TASK REQUIREMENTS ▸ Would you reproduce the data below exactly, please, leaving out its images?

Saved entries:
= Beginning of Section =

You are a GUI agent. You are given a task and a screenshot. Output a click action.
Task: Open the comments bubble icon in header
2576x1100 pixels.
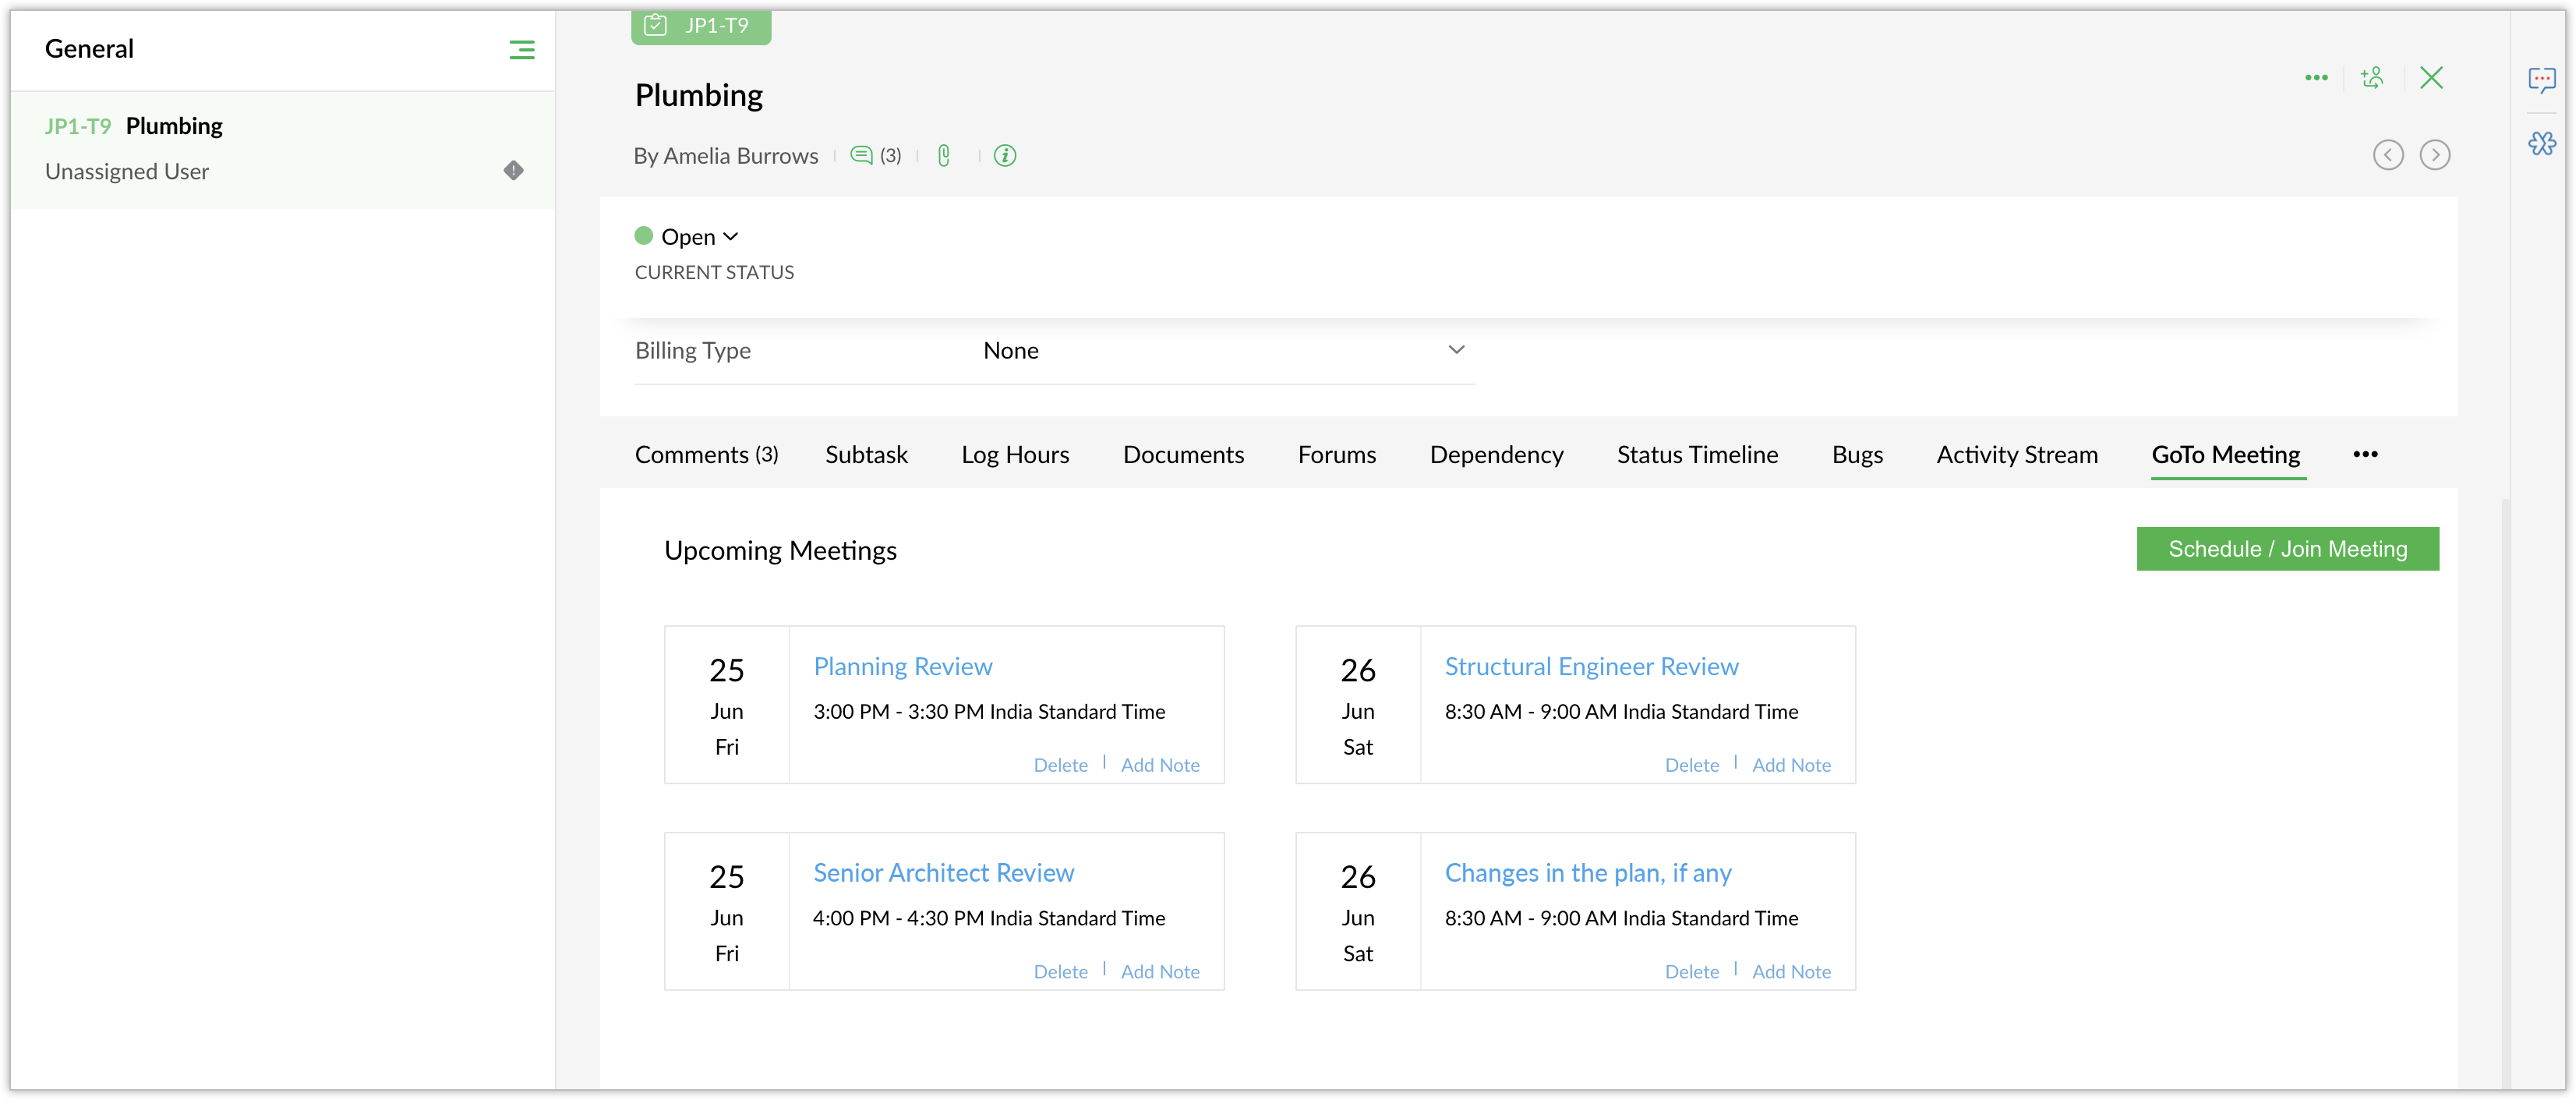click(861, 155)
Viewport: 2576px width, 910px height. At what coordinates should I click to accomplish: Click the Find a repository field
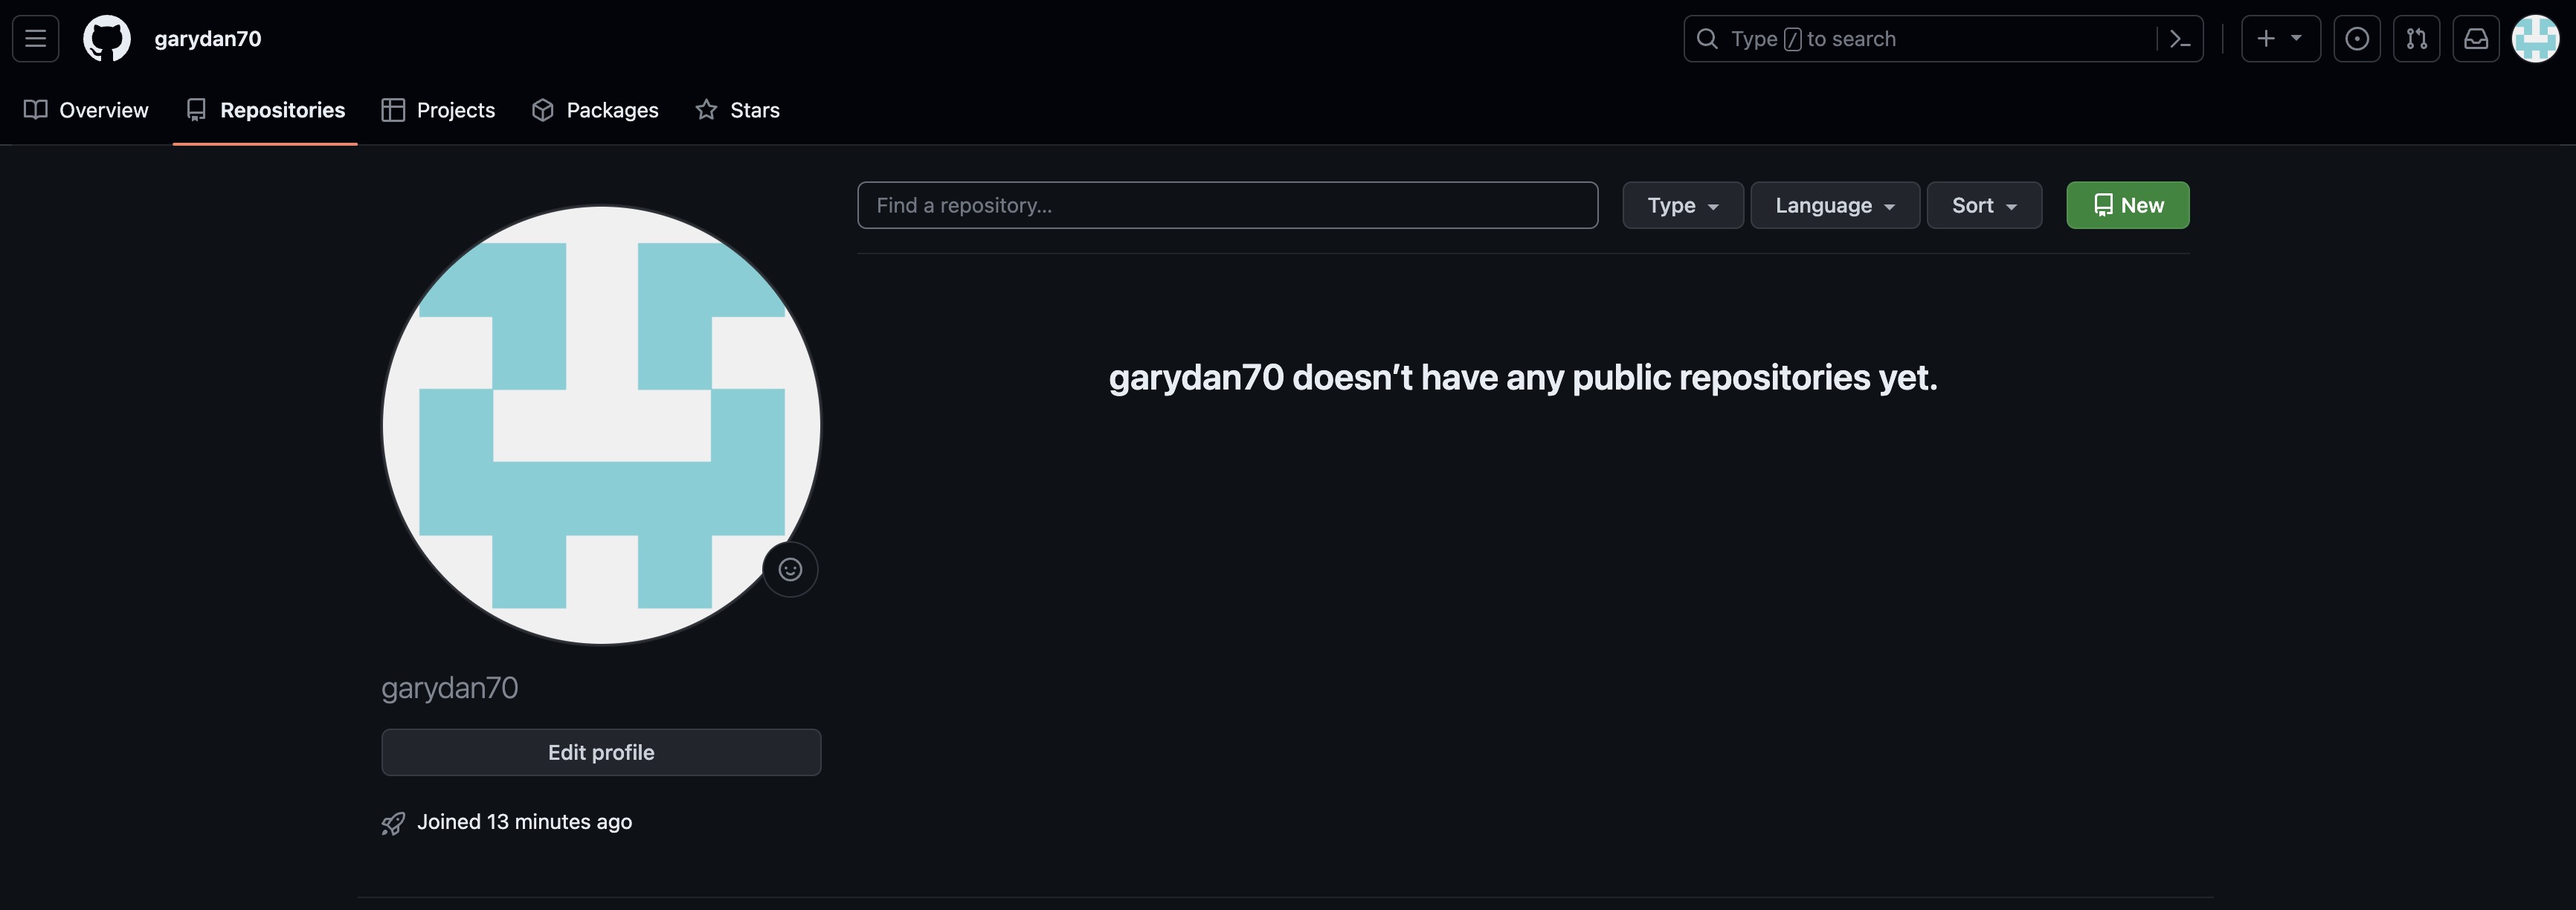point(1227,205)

= End of Section =

FINAL ANSWER ▸
You are a GUI agent. You are given a task and a screenshot. Output a click action.
Task: Open the comments bubble icon in header
2576x1100 pixels.
click(861, 155)
Viewport: 2576px width, 910px height. At what coordinates should I click to accomplish: Click the Find a repository field
point(1227,205)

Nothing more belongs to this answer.